TEXT PROVIDED:
==========

Small World

Jewish World Review July 13, 2000 / 10 Tamuz, 5760


The real drama at Camp David is outside the guarded gates



By Neil Rubin

http://www.jewishworldreview.com -- THURMONT, MD. | Sitting on the porch of his 200-year-old house, Gary Megee tapped an ash from his diminishing cigarette and expressed little interest in the action down the road.

It don’t impress me too much," the Vietnam War veteran and small business owner said of the nearby Mideast peace talks. "It’s just a waste of the taxpayers’ money. Besides those people over there have been fighting for thousands and thousands of years."

Of course, many others do care – even in this 5,000 resident Catoctin mountains town.

A few doors down on East Main Street, Holly’s Country Florist offers a "peace process special -- $12.99 for a dozen roses" and a window sign read: "Bill, Ehud and Yassir, Think Peace." Owner Holly Bailey said she’d give the leaders free roses if they stop by, "’cause that’s what everybody likes."

A sporting goods store at the town’s main intersection had this in the window: Peace for Jerusalem, Lower Gas Prices.

Emotions were expectedly more intense one-third a mile away at Thurmont Elementary School, where world media representatives split the parking lot with summer school teachers. Volunteers from the Apples United Church of Christ sold lunch inside while small contingents of pro and anti-peace groups – including a number of Baltimoreans – peacefully occupied a corner of the parking lot.

Then the bus from New York City arrived. It brought some Women in Green members who casually joined their Baltimore colleagues. But members of Kahane Chai, the radical right-wing group, also got off. Instantly playing to the media, their members began chanting, "Barak is a traitor, no retreat from Jewish land." One member almost got into a fistfight with a pro-peace demonstrator who ate a sandwich in front of a "The Majority Chose Peace" sign.

Baltimore Women In Green representative Barbara Bloom quickly moved her group away. "That’s a little too much for us," she said.

She spoke of Palestinians recently tossing a molotov cocktail attack into an Israeli car near Jericho, leaving a two-year-old child in Hadassah Hospital’s intensive care unity. Her sign read, "Israeli flags, books, cars, trees and babies they burn, but Clinton and Hillary are not concerned."

Mrs. Clinton, she explained, has been honored by Hadassah for humanitarian work and should go to the hospital to see the badly burned child, known as "baby Shalev."

Fourteen-year-old Yaacov Freedman, a Talmudical Academy of Baltimore student, arrived with his mother because "Israel is our homeland and they keep giving away our land. And it’s not real peace. Peace means no more murder, burning and no more terrorism."

An hour earlier, 36 high school students from the Reform movement’s Camp Joseph and Betty Harlam Camp waved signs supporting the peace talks, but didn’t seem enamored with the "land for peace" formula.

"We’re supporting the process," said 16-year-old Lauren Schlanger, an Owings Mills High School student. "We don’t support every action, but we support that the leaders have come to the U.S. to try and work out an agreement."

==========

RECORDS PROVIDED:
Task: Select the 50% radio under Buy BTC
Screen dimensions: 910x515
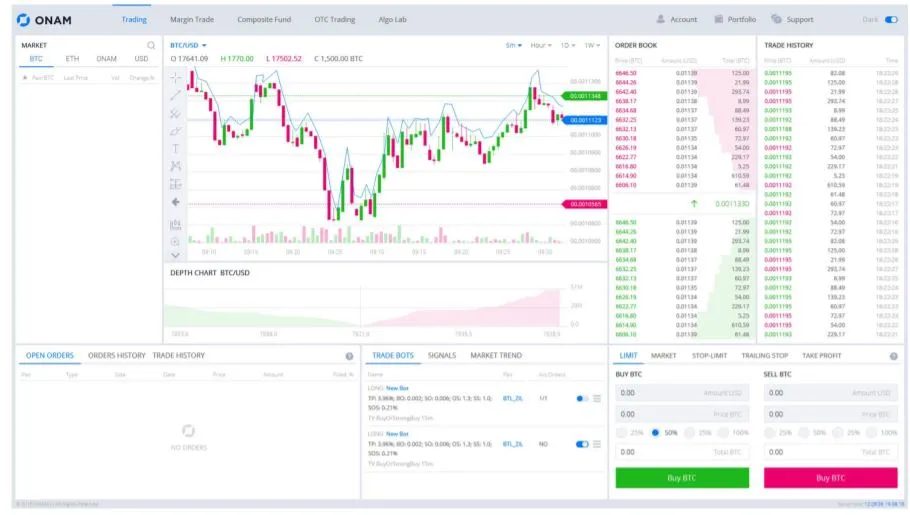Action: click(x=655, y=433)
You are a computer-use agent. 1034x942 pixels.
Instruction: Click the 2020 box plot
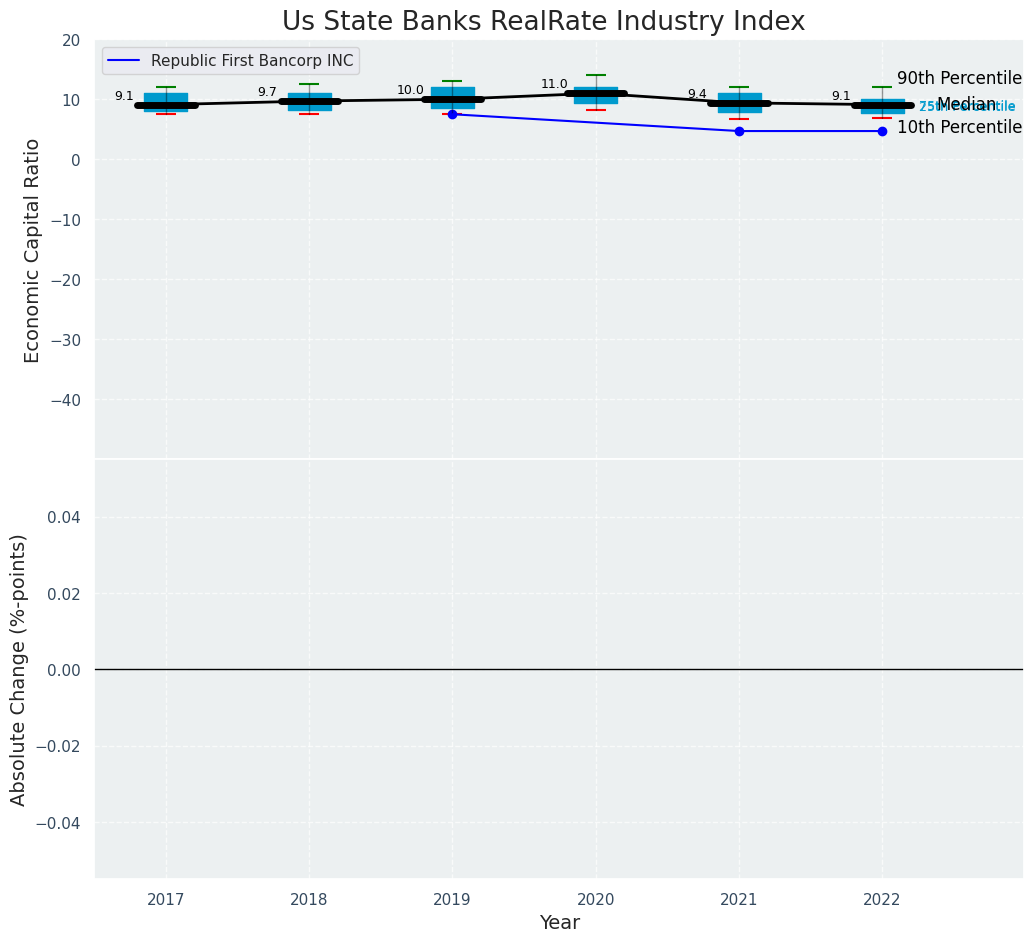click(596, 95)
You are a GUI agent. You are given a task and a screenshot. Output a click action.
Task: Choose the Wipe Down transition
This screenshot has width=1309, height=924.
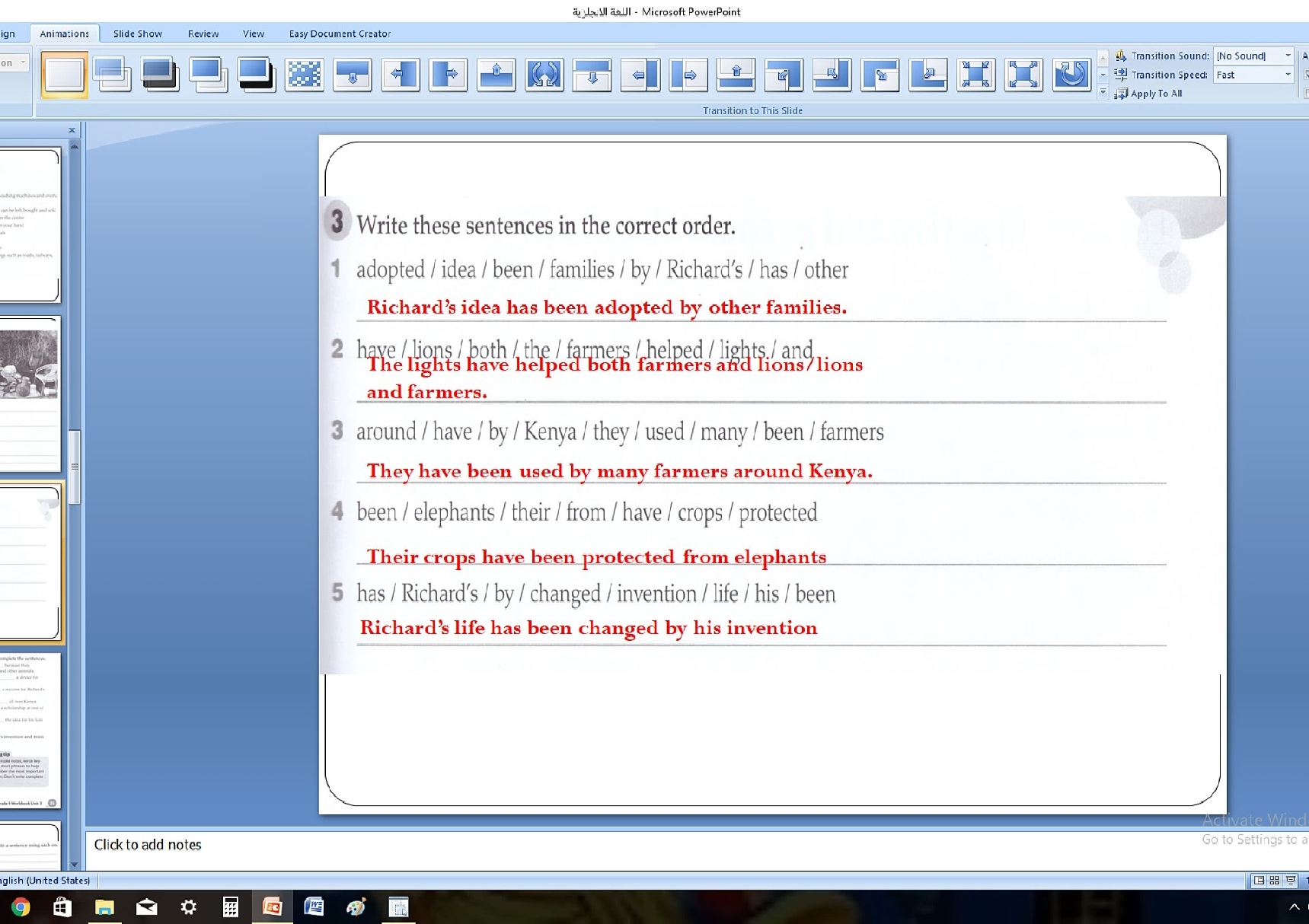(x=352, y=75)
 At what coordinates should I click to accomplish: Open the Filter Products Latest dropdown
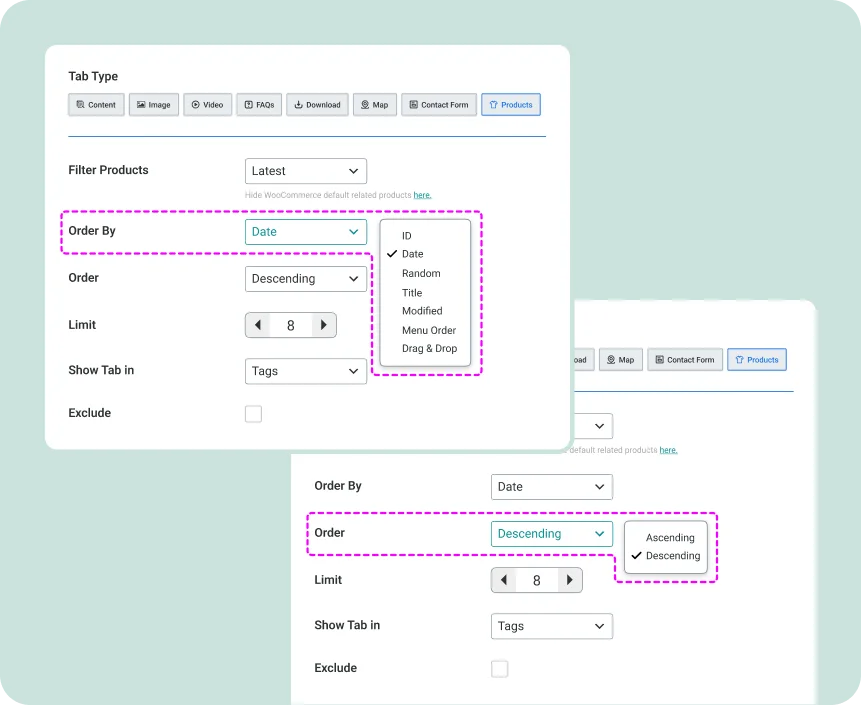(x=305, y=171)
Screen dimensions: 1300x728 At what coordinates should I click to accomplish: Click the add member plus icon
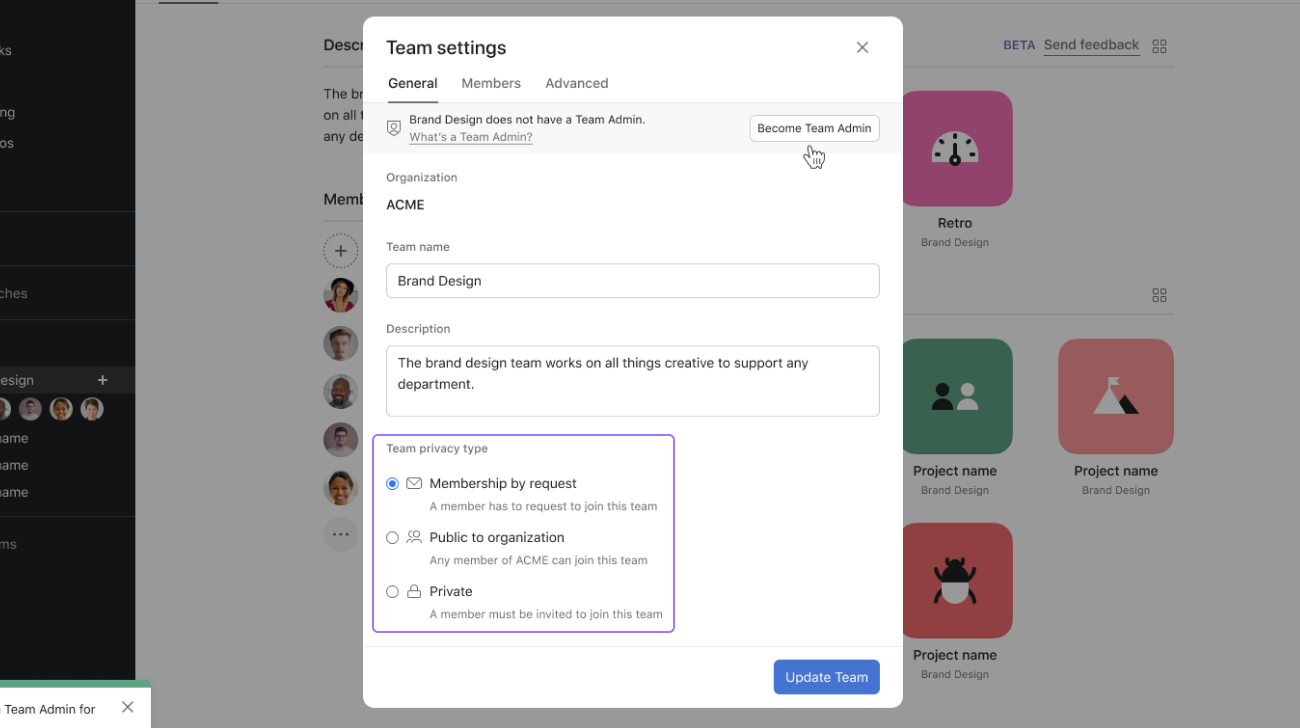(x=340, y=251)
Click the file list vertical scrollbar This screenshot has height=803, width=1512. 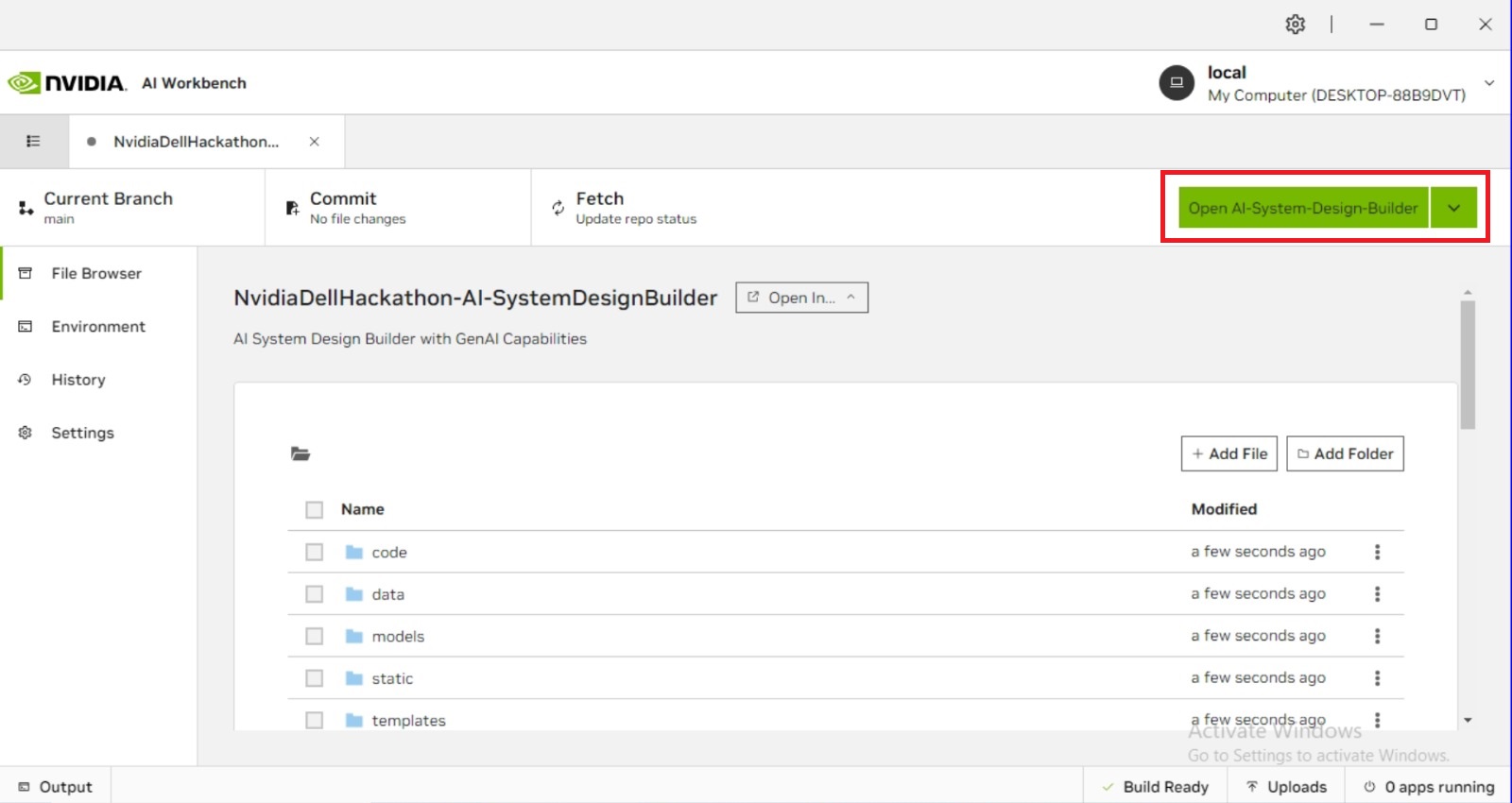click(1468, 365)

==========

YOUR TASKS:
1 > Answer these questions using the article on the Camp David peace talks.
(a) What did Holly's Country Florist charge for its "peace process special"?
(b) Which group's members chanted "Barak is a traitor, no retreat from Jewish land"?
(c) How many high school students from the Reform movement's camp waved signs supporting the peace talks?
2 > Carry on the article about the Camp David peace talks, starting after its final paragraph.

OUTPUTS FOR THE TASKS:
1 >
(a) $12.99 for a dozen roses
(b) Kahane Chai
(c) 36

2 >
Seth Jablon, a studen at Western School of Technology and Environmental Science added, "We’re also here to show that American Jews, especially Reform Jews, are concerned about the homeland, to show that we have a voice and that we’re not stereotypical adolescents letting everything happen and not paying attention."

Peace hopes aside, war had been heard in the nearby mountains of late – Color War, that is. Camp Airy, the Jewish boys facility, sits "two miles as the crow flies" from Camp David; it’s sister institution, Camp Louise, is a few more miles away.

"You know what we notice up at camp? Whatever people who come tell us," said director Mike Schneider. "On Monday we saw the president’s helicopter fly overhead, which we see all the time. But this time we wondered who was inside."

And the U.S. Park Service has closed much of the nearby national park, limiting the camps’ hiking plans.

Camp Greentop, however, has bigger problems. It’s literally across the street from Camp David, so the Secret Service has forced it to cancel this Sunday’s visitors day, now rescheduled for Sunday, August 15th. "We just want to get the word out," said Janice Frey-Angel of the facility for developmentally and physically disabled children and adults.

Twenty minutes away, Rabbi Moshe Kosman has led the area’s closest synagogue, Congregation Beth Sholom, since 1961. "We serve all variants of Judaism," explained the Orthodox rabbi. "No one’s happy."

He recalled how regular Shabbat services were not being held during the Egyptian-Israeli summit at Camp David in 1978. Congregants suggested they do so in case then Israeli Prime Minister Menachem Begin showed up. They gathered to pray, but Begin stayed at the presidential retreat.

In a sermon last Friday night, the rabbi noted the Jewish tradition of returning to a place where one had success and of saying a blessing when passing by a place where one escaped hardship.

Back in the press center, a group of Arab journalists munched on bagels with cream cheese while four children played on the floor in front of them. A nearby television offered CNN Headline News reports from the summit, which everyone ignored.

The room’s bulletin board held perhaps the most telling announcement: Tip of the day: Look both ways before crossing.

Not far away, no doubt, Yassir Arafat and Ehud Barak took the message to heart.

JWR contributor Neil Rubin is a senior editor at The Baltimore Jewish Times. Comment by clicking here.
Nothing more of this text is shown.